Given request -
Count the lines in the listing below that contain the string "selector", treating uppercase and lowercase as different. Reply with the number alone.
○ ○ ○ ○ ○
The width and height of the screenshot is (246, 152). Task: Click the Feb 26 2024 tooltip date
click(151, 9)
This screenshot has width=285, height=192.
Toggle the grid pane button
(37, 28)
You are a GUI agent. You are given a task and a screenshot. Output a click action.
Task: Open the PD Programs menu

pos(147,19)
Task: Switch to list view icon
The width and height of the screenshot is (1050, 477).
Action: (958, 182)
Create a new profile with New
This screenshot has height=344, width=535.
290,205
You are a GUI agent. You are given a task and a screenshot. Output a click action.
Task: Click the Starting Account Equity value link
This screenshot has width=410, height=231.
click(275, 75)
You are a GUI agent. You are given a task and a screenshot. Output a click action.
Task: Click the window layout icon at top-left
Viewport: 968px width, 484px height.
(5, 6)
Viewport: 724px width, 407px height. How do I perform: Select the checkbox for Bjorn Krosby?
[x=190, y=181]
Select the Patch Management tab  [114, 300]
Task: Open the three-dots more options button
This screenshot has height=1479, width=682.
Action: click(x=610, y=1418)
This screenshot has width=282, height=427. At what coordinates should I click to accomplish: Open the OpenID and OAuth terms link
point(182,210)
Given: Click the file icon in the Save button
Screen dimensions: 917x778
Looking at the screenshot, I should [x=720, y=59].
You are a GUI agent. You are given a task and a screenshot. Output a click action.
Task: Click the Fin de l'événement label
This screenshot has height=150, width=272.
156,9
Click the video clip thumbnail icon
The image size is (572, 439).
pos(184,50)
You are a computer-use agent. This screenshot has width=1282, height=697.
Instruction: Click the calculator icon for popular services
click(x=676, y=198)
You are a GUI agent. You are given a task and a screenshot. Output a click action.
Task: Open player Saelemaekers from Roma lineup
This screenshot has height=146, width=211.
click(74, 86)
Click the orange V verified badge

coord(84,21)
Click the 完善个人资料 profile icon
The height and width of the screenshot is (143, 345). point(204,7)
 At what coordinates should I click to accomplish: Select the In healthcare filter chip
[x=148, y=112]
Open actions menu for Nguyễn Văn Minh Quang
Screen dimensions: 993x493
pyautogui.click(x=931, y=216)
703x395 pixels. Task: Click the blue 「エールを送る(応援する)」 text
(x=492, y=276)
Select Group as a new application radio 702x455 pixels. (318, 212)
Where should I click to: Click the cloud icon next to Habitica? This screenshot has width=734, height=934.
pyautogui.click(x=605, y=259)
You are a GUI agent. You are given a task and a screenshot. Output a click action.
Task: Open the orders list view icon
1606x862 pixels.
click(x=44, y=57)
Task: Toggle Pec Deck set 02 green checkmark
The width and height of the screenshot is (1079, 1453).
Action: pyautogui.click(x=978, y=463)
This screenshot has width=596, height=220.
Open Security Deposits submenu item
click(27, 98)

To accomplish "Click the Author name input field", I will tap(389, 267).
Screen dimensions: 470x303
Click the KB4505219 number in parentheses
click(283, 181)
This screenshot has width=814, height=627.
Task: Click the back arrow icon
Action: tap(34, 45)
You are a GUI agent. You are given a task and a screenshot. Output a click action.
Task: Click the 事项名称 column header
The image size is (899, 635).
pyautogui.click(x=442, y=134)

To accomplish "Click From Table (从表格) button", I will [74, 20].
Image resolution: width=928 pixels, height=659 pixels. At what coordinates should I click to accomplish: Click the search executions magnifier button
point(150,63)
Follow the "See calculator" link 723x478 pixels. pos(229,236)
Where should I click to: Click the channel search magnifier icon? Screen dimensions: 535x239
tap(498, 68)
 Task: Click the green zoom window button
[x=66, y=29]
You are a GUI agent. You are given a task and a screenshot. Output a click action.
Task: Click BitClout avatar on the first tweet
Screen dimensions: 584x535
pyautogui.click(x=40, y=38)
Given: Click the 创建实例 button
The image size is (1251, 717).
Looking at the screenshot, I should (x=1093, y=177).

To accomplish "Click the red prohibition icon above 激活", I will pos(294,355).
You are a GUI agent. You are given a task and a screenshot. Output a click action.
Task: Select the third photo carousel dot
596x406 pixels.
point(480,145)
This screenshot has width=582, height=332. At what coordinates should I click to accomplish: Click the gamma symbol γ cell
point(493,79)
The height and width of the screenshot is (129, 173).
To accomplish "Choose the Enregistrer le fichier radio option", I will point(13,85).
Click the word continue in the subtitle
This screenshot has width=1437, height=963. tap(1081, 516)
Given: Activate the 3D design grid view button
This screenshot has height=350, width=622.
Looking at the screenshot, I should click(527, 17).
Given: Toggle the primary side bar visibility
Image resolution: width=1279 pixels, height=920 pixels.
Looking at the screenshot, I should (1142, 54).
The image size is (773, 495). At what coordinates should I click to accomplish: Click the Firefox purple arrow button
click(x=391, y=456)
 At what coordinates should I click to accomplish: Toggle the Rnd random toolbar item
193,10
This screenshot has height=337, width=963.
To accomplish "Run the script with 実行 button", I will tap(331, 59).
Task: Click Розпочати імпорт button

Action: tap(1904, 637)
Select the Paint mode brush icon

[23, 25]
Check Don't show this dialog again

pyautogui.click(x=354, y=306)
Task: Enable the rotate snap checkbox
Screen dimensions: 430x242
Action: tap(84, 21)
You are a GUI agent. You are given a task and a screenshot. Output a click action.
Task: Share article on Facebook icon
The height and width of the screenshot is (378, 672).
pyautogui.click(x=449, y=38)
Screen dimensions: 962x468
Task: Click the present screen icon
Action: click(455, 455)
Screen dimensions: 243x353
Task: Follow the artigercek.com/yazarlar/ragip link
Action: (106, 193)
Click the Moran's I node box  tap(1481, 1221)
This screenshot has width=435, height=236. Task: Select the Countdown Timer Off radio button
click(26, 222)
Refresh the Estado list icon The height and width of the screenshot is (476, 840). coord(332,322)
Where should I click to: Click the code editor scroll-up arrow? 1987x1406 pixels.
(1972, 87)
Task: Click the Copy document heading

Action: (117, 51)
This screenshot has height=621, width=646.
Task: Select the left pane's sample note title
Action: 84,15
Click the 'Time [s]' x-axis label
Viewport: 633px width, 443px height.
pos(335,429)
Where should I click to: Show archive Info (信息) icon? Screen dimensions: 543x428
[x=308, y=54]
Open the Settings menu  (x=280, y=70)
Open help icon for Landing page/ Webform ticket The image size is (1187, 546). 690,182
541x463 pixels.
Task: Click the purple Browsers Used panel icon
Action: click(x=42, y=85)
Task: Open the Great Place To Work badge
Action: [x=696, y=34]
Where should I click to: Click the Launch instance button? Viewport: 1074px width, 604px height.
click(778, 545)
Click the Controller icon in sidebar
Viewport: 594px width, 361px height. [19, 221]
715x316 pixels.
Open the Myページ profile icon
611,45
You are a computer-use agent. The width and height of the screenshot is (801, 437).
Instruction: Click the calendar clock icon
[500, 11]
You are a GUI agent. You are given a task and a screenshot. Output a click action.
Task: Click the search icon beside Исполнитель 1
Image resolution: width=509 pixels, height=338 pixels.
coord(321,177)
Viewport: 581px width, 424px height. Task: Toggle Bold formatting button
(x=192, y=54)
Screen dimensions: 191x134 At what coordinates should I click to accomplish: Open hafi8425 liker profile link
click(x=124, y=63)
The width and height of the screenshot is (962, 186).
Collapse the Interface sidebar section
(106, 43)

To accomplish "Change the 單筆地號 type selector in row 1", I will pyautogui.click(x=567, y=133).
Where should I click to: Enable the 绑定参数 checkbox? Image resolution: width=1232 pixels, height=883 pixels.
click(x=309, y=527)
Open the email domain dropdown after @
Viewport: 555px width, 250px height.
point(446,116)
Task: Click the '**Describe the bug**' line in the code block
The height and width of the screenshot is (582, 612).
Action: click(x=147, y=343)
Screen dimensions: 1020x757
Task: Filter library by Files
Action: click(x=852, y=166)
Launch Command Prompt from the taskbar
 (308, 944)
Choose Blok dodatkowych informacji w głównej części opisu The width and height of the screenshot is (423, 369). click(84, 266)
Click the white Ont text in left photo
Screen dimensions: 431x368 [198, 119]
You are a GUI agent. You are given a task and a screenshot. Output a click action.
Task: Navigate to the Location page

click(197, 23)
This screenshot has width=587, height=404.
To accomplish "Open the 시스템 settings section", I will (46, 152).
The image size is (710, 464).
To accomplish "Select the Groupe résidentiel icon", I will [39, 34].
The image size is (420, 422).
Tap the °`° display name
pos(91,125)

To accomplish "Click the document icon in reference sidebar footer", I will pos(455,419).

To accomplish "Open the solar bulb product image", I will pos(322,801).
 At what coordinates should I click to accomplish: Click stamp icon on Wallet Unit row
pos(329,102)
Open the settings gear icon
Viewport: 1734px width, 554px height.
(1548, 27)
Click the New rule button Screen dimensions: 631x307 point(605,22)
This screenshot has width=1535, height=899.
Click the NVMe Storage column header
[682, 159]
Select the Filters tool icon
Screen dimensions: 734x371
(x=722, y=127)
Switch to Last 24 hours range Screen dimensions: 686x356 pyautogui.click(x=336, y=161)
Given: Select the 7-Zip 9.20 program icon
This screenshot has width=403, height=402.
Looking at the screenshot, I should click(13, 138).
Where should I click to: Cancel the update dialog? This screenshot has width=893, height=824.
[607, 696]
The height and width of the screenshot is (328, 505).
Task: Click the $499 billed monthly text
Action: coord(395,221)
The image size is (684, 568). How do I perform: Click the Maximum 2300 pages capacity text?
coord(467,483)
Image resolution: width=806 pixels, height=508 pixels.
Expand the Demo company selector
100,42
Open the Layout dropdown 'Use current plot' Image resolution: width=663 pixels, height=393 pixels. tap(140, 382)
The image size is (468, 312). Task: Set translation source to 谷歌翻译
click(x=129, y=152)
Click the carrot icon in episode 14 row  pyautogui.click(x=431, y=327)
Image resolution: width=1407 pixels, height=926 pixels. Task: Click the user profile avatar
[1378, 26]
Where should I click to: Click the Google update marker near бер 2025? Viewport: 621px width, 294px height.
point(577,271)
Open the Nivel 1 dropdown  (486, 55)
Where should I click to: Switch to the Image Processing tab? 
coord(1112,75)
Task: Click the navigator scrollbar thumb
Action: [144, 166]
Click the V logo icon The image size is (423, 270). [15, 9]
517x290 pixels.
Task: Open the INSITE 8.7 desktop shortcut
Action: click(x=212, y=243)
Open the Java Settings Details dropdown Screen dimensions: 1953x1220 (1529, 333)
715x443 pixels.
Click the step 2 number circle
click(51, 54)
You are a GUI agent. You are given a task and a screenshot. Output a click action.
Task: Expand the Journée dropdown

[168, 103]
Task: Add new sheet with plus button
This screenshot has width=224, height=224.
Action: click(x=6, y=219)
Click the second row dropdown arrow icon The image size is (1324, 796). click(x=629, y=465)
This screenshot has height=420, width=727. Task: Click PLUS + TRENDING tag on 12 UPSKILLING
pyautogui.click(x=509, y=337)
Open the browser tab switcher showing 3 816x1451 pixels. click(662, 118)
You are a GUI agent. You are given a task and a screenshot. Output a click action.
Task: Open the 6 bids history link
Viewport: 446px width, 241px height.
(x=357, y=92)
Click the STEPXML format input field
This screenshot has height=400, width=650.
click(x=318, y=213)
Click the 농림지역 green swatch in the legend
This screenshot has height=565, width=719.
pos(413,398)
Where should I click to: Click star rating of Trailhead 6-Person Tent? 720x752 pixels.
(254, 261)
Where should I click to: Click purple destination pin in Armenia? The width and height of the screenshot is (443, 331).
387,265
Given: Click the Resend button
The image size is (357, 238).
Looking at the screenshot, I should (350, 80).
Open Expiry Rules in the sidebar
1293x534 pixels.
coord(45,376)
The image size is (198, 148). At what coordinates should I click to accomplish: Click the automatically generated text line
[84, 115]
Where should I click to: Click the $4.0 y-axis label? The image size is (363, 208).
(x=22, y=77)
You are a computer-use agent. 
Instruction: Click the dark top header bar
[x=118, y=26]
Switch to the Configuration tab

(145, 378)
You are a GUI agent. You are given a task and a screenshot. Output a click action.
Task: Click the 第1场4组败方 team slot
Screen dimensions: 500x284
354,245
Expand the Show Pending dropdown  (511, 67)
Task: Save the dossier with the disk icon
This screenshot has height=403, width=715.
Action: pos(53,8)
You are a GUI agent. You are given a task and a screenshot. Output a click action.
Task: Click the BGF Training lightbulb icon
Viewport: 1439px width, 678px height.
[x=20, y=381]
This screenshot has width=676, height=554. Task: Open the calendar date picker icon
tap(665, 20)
○ ○ ○ ○ ○
Exercise answer -
2